AIM OF THE EXERCISE: Could you quote everything in the listing below, from its start down to the line containing "Task: Click on"?

Collected data:
□ □ □ □ □
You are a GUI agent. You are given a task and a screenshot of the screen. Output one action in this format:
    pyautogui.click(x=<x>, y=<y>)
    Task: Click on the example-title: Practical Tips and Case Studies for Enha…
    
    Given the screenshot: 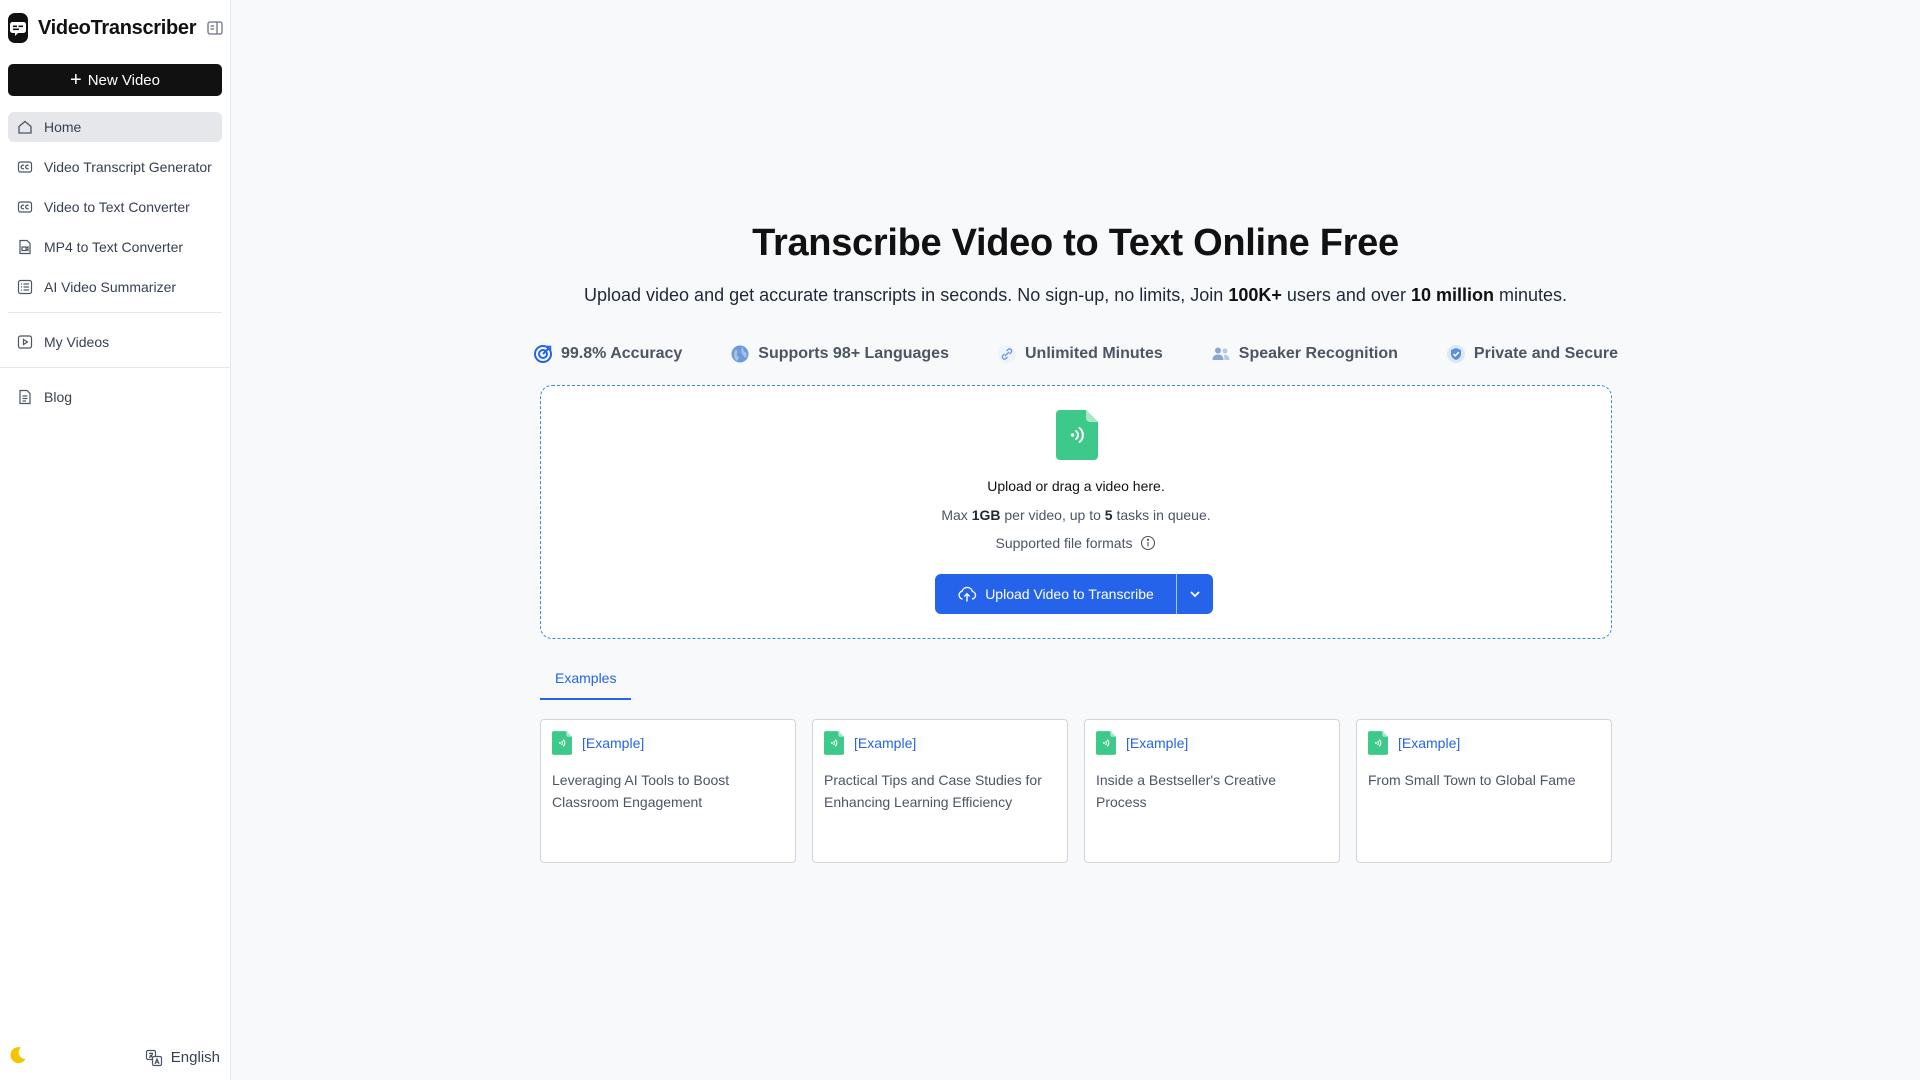 What is the action you would take?
    pyautogui.click(x=933, y=791)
□ □ □ □ □
REPLY TO THE EXERCISE:
You are a GUI agent. You are given a task and a screenshot of the screen. Output one action in this format:
    pyautogui.click(x=<x>, y=<y>)
    Task: Click on the example-title: Practical Tips and Case Studies for Enha…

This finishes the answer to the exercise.